EXERCISE PROMPT: Could you update the stretch from the start of the lines through the line containing "Delete the WPTECH" by replacing "Task:" with "Goal:", changing nothing else, and return only those lines?

■ ■ ■ ■

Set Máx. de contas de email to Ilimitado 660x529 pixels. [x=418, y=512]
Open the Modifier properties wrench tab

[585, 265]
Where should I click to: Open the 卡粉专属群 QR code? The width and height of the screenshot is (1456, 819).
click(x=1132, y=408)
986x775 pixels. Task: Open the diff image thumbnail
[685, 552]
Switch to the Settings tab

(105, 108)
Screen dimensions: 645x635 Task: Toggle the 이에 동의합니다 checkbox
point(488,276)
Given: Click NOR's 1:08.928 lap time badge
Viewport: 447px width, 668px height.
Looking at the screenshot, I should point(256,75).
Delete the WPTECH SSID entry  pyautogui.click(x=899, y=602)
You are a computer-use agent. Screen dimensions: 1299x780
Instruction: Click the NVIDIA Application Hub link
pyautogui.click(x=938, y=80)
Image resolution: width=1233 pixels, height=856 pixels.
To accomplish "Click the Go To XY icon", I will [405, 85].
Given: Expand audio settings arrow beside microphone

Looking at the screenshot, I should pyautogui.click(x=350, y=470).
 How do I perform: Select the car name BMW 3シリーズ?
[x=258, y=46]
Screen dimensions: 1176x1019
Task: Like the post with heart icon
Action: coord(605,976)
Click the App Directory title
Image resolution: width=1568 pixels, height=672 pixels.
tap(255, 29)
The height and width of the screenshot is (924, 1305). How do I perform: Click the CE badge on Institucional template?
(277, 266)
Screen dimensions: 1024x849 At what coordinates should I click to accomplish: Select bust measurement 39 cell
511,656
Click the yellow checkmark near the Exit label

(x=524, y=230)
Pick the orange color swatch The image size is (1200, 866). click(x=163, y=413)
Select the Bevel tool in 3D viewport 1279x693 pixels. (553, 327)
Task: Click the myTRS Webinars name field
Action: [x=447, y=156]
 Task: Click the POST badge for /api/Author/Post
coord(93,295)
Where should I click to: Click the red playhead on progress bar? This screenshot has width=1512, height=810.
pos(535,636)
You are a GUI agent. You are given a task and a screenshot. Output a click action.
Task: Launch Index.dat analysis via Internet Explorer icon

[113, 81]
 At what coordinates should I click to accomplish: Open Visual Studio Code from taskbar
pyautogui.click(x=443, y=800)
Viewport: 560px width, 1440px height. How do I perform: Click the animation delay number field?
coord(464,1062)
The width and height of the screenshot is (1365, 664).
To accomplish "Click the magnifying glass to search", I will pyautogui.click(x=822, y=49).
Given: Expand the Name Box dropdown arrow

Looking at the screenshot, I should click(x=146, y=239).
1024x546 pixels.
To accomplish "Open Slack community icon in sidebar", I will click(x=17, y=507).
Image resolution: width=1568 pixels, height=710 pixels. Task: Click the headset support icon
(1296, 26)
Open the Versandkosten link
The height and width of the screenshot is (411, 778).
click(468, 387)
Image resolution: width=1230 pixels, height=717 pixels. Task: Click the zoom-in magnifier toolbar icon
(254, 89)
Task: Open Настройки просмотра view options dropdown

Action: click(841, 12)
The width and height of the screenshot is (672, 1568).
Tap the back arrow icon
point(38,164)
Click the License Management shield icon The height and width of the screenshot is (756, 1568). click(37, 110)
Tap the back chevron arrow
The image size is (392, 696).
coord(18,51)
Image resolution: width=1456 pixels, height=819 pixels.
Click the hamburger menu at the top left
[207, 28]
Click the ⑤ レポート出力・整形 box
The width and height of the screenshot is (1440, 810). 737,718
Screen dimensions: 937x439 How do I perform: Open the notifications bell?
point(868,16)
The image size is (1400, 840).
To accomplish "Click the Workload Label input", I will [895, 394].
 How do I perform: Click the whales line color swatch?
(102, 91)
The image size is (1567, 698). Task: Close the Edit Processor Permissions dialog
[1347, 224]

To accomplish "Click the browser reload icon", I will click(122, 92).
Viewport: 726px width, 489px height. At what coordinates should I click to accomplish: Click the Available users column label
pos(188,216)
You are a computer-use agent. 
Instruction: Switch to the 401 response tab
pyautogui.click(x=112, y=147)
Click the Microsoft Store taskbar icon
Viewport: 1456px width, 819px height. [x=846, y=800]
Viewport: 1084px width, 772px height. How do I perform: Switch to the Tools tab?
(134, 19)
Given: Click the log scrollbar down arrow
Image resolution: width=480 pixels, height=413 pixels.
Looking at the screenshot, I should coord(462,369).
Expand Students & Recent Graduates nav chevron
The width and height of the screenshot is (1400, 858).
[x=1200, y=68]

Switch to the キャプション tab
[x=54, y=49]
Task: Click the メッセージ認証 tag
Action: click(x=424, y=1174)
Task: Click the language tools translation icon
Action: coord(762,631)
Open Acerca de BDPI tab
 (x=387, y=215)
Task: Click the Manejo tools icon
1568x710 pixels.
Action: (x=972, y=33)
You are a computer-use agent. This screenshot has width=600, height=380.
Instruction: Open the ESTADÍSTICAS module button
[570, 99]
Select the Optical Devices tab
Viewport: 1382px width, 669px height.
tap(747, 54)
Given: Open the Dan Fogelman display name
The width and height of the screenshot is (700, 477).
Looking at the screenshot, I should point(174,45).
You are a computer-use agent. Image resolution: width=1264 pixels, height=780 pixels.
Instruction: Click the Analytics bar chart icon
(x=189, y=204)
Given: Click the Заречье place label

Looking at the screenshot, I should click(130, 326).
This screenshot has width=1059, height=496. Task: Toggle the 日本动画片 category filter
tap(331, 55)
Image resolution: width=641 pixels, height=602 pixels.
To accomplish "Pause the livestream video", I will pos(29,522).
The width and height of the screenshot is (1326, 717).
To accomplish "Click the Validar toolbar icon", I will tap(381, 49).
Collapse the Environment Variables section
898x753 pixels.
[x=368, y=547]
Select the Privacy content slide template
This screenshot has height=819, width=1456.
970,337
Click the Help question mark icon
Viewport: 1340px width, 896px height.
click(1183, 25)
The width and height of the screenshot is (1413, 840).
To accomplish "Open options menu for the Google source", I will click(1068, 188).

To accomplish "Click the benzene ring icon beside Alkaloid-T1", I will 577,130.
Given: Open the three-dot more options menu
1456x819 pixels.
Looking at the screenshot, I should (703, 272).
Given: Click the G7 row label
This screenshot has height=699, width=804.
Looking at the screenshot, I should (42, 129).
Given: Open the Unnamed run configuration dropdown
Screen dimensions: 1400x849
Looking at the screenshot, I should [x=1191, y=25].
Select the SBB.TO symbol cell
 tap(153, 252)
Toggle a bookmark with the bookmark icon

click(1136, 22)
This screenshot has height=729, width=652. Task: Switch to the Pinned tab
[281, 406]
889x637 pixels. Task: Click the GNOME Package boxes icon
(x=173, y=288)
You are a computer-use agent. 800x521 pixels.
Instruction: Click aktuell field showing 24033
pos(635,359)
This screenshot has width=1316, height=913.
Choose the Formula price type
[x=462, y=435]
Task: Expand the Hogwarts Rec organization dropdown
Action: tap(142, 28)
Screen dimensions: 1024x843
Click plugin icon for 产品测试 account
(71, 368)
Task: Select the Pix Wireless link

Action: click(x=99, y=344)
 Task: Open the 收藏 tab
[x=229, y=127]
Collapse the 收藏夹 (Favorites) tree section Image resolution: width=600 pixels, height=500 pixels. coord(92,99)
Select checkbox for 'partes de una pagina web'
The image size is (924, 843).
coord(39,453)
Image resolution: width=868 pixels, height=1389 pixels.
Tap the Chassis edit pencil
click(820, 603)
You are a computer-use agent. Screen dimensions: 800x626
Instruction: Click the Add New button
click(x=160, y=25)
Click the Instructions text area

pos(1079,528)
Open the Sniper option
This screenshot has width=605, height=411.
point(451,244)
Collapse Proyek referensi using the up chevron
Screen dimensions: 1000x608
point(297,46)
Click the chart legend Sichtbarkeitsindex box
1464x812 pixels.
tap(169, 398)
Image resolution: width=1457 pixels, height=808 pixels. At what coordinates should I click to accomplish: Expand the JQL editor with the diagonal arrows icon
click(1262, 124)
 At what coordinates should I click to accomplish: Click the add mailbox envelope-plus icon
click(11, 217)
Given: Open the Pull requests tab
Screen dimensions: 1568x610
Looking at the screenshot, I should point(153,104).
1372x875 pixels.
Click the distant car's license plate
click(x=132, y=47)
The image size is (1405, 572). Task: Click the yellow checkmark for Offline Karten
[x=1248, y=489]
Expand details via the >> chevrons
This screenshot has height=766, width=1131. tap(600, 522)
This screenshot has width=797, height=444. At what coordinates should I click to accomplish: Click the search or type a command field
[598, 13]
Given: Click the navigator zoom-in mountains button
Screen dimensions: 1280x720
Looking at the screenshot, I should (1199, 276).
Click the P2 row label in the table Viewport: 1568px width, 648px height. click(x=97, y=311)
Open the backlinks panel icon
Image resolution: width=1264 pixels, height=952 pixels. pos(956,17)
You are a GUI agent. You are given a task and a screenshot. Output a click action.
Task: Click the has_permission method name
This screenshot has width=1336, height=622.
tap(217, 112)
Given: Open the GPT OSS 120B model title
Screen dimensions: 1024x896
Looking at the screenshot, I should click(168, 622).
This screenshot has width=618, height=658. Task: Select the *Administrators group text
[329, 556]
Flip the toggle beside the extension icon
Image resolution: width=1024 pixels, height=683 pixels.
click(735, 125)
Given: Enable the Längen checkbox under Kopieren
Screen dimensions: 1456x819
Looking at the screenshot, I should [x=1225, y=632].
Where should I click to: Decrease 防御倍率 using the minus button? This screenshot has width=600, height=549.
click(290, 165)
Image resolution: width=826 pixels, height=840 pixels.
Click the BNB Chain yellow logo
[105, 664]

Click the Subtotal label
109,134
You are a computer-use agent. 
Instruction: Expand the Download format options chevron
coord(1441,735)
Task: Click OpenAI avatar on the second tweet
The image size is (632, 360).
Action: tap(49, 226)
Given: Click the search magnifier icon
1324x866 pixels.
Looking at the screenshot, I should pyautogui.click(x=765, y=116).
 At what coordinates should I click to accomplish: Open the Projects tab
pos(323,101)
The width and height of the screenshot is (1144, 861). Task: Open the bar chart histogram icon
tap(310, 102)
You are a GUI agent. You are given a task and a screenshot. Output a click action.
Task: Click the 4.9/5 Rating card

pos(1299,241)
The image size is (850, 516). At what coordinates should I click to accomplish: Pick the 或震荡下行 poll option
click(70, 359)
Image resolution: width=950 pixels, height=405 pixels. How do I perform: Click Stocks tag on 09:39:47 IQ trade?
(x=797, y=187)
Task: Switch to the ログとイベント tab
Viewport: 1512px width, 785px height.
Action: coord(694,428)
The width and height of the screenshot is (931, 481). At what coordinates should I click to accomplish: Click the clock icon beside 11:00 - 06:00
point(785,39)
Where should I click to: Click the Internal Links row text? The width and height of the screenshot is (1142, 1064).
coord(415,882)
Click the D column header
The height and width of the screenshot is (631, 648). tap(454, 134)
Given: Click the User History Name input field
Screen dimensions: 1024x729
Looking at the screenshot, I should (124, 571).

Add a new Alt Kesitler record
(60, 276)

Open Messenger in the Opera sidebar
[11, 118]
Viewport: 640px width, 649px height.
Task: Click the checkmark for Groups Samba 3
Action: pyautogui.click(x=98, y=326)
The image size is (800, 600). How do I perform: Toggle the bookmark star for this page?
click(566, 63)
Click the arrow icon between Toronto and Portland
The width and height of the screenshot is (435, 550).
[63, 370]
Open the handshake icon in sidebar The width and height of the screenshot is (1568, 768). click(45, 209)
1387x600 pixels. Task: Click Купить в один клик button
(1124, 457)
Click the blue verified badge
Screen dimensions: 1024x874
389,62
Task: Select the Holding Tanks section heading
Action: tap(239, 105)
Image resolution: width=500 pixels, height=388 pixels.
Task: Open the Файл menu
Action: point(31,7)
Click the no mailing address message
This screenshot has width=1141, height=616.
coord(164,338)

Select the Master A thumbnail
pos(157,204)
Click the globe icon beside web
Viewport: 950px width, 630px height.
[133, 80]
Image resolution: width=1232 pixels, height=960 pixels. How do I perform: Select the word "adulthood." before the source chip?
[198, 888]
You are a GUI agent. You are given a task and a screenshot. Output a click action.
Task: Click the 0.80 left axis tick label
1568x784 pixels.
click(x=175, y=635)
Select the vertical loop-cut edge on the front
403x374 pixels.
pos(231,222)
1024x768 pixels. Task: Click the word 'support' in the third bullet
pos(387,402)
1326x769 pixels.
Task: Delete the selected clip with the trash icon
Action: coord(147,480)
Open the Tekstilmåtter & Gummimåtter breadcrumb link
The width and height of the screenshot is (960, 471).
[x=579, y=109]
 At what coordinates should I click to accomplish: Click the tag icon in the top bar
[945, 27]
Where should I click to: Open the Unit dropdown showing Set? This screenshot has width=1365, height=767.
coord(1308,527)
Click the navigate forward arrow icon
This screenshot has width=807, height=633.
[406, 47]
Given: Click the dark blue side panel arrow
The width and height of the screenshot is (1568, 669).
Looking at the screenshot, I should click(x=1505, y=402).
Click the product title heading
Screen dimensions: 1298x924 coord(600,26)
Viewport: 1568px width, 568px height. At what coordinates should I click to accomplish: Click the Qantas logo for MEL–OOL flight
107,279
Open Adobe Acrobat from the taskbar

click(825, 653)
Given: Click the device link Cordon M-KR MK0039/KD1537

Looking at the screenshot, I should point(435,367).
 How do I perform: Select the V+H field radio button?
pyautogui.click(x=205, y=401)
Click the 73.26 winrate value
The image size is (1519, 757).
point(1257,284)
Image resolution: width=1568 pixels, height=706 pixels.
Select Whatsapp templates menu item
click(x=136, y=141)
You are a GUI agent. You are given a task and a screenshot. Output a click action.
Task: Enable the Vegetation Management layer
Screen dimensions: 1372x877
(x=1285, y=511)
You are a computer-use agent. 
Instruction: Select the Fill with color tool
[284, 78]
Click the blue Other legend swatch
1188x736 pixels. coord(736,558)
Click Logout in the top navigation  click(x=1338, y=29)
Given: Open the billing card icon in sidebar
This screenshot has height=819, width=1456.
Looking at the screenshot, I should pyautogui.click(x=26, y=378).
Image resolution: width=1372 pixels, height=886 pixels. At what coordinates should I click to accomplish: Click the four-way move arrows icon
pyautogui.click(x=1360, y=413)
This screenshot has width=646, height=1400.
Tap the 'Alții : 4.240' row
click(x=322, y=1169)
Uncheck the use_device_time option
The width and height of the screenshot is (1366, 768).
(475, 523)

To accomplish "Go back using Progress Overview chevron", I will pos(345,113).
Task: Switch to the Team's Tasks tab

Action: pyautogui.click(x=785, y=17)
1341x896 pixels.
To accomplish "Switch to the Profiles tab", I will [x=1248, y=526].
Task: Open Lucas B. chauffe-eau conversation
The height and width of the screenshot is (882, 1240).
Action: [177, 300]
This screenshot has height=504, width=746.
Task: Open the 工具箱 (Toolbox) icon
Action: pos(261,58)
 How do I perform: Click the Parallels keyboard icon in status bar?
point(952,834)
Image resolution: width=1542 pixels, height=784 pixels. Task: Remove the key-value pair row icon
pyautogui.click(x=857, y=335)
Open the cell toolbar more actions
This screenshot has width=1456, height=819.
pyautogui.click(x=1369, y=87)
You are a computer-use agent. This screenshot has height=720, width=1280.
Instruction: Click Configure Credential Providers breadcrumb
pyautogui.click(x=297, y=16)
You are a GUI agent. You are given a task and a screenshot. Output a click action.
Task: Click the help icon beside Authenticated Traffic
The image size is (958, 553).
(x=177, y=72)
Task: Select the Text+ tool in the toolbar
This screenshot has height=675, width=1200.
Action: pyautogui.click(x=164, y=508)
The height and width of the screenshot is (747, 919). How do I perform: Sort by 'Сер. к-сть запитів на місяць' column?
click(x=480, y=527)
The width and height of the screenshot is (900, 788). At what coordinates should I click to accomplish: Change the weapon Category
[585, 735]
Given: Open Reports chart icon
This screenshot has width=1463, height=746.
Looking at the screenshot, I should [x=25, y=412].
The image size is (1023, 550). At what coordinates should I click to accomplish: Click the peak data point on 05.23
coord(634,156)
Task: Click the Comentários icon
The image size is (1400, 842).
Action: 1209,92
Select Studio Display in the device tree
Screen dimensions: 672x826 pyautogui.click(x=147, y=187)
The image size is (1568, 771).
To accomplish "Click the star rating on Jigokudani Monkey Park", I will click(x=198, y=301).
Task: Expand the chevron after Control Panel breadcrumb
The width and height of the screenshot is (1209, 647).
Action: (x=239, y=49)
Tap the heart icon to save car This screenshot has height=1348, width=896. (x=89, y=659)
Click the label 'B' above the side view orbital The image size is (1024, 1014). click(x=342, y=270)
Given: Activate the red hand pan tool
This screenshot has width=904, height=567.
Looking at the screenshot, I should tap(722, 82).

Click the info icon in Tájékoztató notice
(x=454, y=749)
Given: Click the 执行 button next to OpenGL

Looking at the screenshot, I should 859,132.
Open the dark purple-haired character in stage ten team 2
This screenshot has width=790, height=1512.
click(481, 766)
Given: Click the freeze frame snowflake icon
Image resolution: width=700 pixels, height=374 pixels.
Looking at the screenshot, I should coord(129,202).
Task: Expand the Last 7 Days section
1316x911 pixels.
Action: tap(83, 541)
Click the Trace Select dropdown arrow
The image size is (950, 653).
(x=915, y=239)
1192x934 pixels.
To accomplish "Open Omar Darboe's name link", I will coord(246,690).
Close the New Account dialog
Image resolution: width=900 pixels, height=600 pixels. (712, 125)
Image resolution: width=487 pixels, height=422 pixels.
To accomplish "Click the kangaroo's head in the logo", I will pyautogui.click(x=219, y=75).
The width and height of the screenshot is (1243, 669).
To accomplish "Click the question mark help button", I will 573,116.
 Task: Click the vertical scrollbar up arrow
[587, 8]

■ ■ ■ ■

RESULT OF THIS EXERCISE:
Set Máx. de contas de email to Ilimitado 660x529 pixels. [x=418, y=512]
Open the Modifier properties wrench tab

[585, 265]
Where should I click to: Open the 卡粉专属群 QR code? The width and height of the screenshot is (1456, 819).
click(x=1132, y=408)
986x775 pixels. Goal: Open the diff image thumbnail
[685, 552]
Switch to the Settings tab

(105, 108)
Screen dimensions: 645x635 Goal: Toggle the 이에 동의합니다 checkbox
point(488,276)
Given: Click NOR's 1:08.928 lap time badge
Viewport: 447px width, 668px height.
Looking at the screenshot, I should point(256,75).
Delete the WPTECH SSID entry  pyautogui.click(x=899, y=602)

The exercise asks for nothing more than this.